━━━ Selected passage ━━━
How can the DNS provider decide if Alice actually wants Bob to set her DNS, or if Bob is doing it without permission?
You just shouldn't point your domain into DNS providers that aren't providing DNS for you. If you go and add them to your domain, it's reasonable for the provider to decide that what they are doing is correct.
Anything you add here (are people thinking about some hard to write TXT record? It surely looks like so) will break more things than it fixes.
Verification link sent to registrant's email address. Change not processed until verification occurs.
This is generally the level of diligence (i.e. emailed verification link) that registrars are held to. DNS providers should be held to the same when the requesting account isn't the same account that created the 'earlier' zone file for a given domain at the very same provider.
Lots and lots of people don't use their own emails on the DSN information.
Maybe we should add a requirement that the zone register sends some notification on behalf of the DNS provider. That could work, at least on the TLD level.
Registrant contact information is maintained by the registrar. The failure of a Registered Name Holder[1] to furnish up-to-date contact information with its Registrar[2] may result in the forfeiture of rights[3] up to and including the suspension or cancellation of the registration itself.[4]
Point being that, short of transfer Auth-Codes[5], a verification link sent to the registrant's email address by the DNS provider is the functional equivalent of nearly the most that a registrar may be required to do in order to contact and/or verify a registrant.
━━━
Task to carry out: From the discussion of DNS provider verification above, copy out the passage that begins with the words containing "Lots and lots" and ends with "the TLD level.", keeping its wording unchanged.
━━━ Study material ━━━
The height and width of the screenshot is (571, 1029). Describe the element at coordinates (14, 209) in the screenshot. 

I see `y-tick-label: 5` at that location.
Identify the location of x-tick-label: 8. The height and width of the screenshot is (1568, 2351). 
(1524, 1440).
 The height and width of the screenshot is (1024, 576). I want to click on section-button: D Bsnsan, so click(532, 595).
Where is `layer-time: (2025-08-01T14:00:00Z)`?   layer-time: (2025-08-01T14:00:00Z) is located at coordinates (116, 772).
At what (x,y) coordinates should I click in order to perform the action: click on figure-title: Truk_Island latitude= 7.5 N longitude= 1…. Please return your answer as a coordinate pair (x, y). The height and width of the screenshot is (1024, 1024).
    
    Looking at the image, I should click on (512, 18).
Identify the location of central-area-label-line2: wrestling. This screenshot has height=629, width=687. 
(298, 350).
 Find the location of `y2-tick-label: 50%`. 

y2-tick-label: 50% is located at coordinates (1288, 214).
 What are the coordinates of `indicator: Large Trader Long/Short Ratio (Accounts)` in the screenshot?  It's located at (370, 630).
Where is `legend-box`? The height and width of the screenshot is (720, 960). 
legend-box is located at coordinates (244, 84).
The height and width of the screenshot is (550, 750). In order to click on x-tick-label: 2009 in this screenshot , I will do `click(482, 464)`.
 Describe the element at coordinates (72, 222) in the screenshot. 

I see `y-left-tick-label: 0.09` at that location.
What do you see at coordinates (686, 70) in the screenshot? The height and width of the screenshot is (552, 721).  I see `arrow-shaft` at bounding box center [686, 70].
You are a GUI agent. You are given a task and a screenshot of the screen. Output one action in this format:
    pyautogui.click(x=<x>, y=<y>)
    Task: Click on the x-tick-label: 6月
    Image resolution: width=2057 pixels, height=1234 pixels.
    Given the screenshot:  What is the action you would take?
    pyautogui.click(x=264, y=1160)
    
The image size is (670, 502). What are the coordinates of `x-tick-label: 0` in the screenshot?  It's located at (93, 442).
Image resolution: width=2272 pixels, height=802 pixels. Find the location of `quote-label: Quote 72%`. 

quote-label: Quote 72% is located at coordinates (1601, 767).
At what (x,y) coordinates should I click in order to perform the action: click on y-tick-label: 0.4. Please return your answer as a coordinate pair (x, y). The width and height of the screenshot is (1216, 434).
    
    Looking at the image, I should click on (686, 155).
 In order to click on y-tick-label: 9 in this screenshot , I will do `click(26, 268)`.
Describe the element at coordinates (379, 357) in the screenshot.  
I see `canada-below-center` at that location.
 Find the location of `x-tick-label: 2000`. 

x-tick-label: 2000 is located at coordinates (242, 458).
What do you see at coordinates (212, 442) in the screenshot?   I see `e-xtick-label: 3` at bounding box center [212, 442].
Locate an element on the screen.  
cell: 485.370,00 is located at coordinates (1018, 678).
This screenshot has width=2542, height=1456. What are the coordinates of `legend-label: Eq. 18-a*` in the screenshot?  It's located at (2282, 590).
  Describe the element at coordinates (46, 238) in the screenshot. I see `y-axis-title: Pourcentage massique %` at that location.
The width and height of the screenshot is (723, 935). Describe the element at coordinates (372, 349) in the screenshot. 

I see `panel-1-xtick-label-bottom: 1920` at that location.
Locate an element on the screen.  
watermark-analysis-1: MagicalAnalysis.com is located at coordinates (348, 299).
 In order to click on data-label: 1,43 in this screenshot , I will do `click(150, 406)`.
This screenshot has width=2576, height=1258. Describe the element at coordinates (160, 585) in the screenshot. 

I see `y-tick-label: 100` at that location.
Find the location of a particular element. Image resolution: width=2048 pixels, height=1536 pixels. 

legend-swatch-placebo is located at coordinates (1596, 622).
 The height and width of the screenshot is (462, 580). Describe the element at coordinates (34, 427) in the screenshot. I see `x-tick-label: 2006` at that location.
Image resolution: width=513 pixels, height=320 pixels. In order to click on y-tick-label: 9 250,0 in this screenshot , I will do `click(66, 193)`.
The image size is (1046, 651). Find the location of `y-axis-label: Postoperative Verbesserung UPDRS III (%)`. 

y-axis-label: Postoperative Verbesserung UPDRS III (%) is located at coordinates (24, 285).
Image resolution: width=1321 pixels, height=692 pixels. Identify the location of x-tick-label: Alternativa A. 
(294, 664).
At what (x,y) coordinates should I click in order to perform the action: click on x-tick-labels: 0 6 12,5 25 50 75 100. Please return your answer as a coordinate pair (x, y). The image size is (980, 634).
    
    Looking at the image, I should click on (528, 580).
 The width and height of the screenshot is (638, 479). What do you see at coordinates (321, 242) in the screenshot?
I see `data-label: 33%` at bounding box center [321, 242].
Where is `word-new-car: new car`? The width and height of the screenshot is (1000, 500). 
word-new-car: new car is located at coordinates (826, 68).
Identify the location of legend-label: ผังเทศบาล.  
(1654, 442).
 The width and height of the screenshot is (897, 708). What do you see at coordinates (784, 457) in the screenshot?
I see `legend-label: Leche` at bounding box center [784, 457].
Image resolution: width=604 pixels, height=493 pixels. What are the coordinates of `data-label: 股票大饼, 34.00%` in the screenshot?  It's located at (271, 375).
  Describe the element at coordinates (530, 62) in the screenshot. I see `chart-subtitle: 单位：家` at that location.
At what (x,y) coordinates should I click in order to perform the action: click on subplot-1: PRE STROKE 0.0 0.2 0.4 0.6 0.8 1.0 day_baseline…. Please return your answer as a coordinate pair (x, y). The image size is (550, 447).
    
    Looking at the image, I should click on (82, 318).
━━━
Answer space:
Lots and lots of people don't use their own emails on the DSN information.
Maybe we should add a requirement that the zone register sends some notification on behalf of the DNS provider. That could work, at least on the TLD level.